Acredita-se que os grandes pajés herdam os dons de um encantado; estes encantados “são companheiros do fundo, que habitam o fundo dos rios e igarapés” (GALVÃO, 1955, p. 5). E, (MAUÉS, 1994, p. 73) também são definidos como “seres invisíveis que se apresentam durante os rituais incorporados no “pajé” (isto é, o xamã), que é a figura central da sessão de cura”. Os indígenas acreditam que os grandes pajés herdam os dons de um encantado, os quais são transmitidos de modos particulares para a prática da pajelança, ou seja, herdam o dom de serem xamãs.

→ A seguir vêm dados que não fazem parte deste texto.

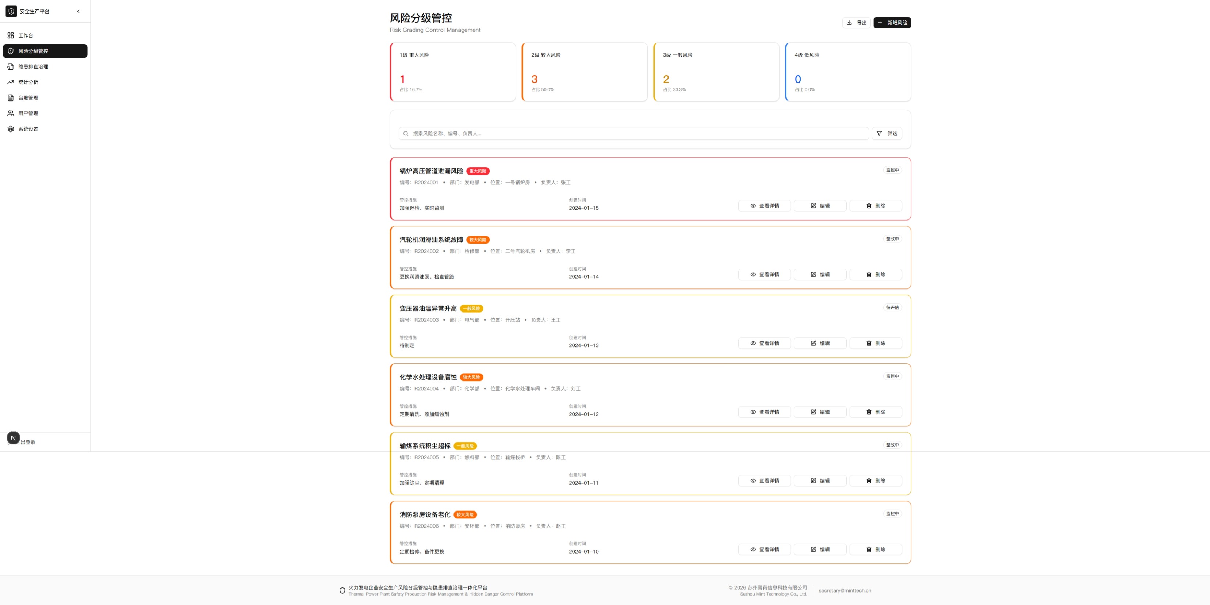
Task: Click the eye icon for 锅炉高压管道泄漏风险
Action: (753, 206)
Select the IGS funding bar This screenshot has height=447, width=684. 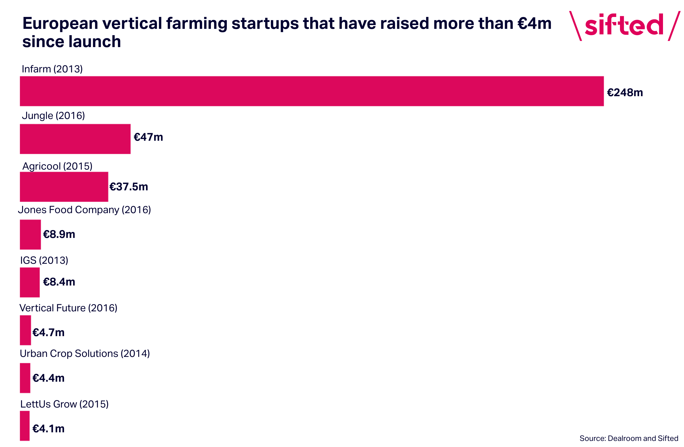click(30, 282)
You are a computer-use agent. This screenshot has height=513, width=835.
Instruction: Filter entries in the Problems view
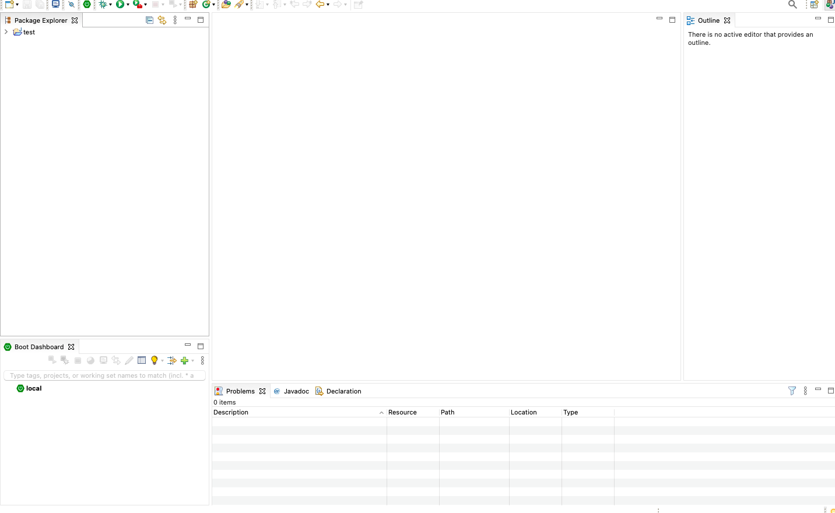(792, 391)
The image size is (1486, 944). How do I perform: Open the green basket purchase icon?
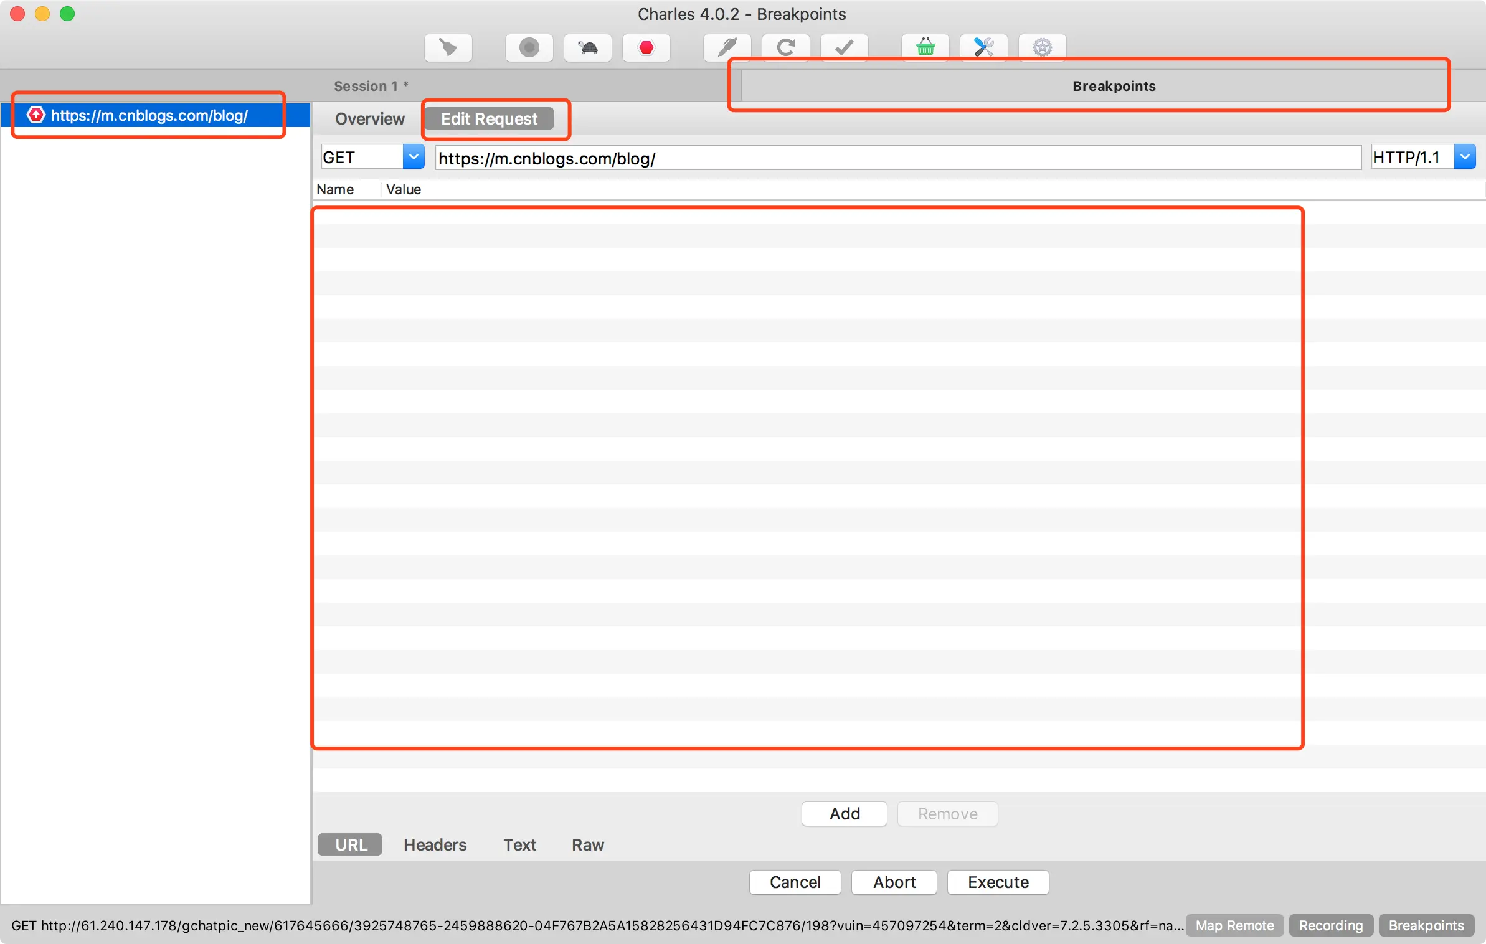[x=925, y=47]
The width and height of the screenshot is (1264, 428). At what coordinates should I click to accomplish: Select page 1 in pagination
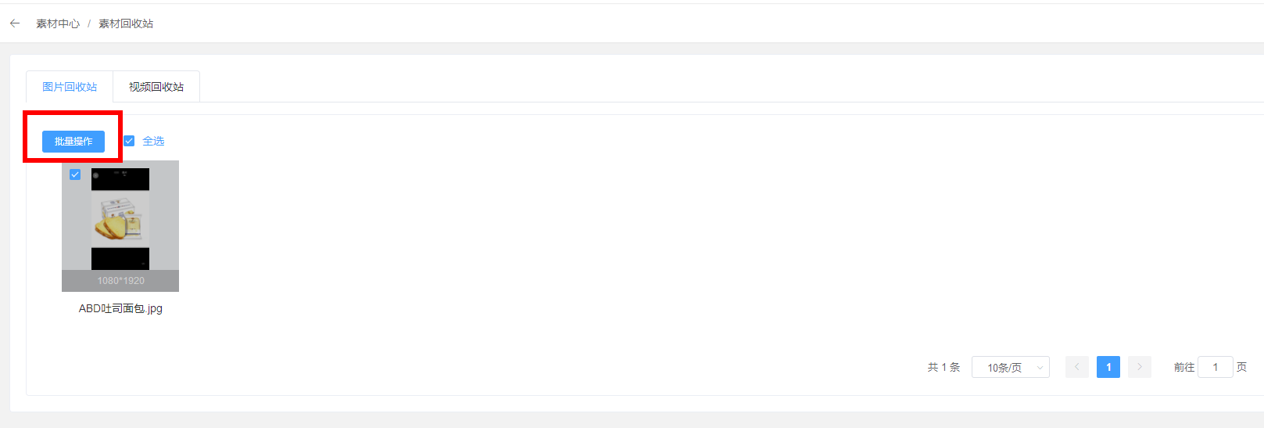(x=1108, y=367)
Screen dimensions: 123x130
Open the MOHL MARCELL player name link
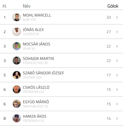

Dessa forma, o encantamento configura-se:

Pelo fato de o pajé ou curador, oficiante do mesmo, possuir “companheiros do fundo” ou “caruanas” - que, ao mesmo tempo, o dominam e são por ele dominados -, entidades nele incorporadas durante as sessões de cura, as quais tratam dos doentes que recebem em seus “trabalhos”; de outro lado, também, alguns desses pajés, os que são considerados melhores ou mais poderosos, têm ainda o poder de realizar viagens “pelo fundo” das águas, visitando a morada dos caruanas ou encantados do fundo”. (MAUÉS, 2007, p. 12)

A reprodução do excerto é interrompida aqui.